Don’t ask for too much at once. A schema with 30 fields fails more than one with 5. Break into smaller calls.

Validation and retry

Even with strict mode, validate downstream:

from pydantic import ValidationError

for attempt in range(3):
    response = call_llm(prompt)
    try:
        return User.model_validate(response.parsed)
    except ValidationError as e:
        prompt += f"\n\nThe previous response was invalid: {e}. Try again."

For non-strict APIs, this loop is essential. With strict mode, validation is mostly for runtime safety.

Common bugs

Extra fields: model adds fields not in schema. Strict mode rejects; otherwise log and ignore or fail loud.
Wrong types: “age”: “30” instead of 30. Pydantic will coerce; vanilla JSON might not.
Empty strings instead of nulls: depends on schema design.
Markdown code fences leaking: json ... . Strip before parsing if not using strict mode.
Hallucinated nested fields: model invents structure not in schema. Validate strictly.
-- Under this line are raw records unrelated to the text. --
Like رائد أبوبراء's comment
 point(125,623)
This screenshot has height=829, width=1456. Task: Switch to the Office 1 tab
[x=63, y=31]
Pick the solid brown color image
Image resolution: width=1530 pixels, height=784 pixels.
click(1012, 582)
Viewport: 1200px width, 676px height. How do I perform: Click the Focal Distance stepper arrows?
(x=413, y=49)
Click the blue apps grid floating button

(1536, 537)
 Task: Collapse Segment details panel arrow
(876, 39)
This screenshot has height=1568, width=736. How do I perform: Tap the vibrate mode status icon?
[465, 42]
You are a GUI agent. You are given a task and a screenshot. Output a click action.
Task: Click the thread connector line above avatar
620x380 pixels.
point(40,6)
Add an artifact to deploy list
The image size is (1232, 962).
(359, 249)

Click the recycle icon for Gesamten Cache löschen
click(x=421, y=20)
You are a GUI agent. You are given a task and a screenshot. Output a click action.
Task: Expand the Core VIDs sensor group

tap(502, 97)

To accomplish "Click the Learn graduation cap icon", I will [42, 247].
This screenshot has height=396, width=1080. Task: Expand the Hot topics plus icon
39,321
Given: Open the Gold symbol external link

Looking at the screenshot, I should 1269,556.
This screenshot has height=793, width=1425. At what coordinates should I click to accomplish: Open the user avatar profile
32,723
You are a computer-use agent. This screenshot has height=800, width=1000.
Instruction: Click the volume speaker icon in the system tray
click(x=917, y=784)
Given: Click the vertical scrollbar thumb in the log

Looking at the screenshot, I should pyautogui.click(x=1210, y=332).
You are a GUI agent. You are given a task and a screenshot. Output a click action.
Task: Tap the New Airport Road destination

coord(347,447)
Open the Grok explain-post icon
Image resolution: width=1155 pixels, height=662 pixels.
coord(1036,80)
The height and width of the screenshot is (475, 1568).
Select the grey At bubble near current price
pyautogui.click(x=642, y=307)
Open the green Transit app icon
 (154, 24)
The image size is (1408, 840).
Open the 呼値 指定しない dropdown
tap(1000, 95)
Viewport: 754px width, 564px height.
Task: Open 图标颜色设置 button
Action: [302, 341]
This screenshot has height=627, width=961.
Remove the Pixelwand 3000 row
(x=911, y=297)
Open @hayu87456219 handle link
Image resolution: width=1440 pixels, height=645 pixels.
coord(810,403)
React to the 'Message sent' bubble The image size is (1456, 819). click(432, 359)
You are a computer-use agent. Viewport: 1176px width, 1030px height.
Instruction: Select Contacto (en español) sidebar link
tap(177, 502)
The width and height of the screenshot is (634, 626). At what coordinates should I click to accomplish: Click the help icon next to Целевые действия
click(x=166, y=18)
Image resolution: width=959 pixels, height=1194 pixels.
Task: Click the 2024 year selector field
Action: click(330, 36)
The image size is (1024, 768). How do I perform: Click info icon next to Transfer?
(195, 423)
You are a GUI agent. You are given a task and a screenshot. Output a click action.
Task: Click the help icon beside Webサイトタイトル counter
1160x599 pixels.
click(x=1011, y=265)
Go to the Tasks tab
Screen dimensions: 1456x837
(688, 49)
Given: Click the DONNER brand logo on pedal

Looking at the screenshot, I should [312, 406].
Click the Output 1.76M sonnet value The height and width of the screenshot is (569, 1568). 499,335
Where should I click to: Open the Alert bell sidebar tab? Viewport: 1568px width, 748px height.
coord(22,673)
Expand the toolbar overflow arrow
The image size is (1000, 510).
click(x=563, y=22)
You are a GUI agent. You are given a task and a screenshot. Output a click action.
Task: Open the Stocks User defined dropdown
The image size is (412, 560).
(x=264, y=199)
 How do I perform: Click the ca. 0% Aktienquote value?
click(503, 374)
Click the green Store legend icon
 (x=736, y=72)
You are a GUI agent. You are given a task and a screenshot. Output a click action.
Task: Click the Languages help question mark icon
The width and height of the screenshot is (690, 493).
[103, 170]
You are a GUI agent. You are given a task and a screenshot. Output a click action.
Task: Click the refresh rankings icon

When to NOT force structured output

Open-ended creative tasks: forcing structure constrains creativity.
Long-form generation: chat responses, articles, summaries.
Reasoning steps: the CoT itself shouldn’t be JSON. Just the final answer.

For these, generate freely and parse separately, or use a “reason then output” pattern with a separator.

Cost considerations

Structured-output APIs have similar token cost to normal calls.
Tool-calling responses count tool definitions as input tokens. Long tool definitions are expensive.
Validation retries multiply cost — keep them rare.

Practical advice

Default to provider-native structured outputs (OpenAI strict mode, Anthropic tool use).
For provider-agnostic code, use Instructor or Outlines.
Validate every output, even from “guaranteed” APIs.
Log violations for offline analysis.
For agents, treat tool calling as your primary structured-output mechanism — see Stage 11.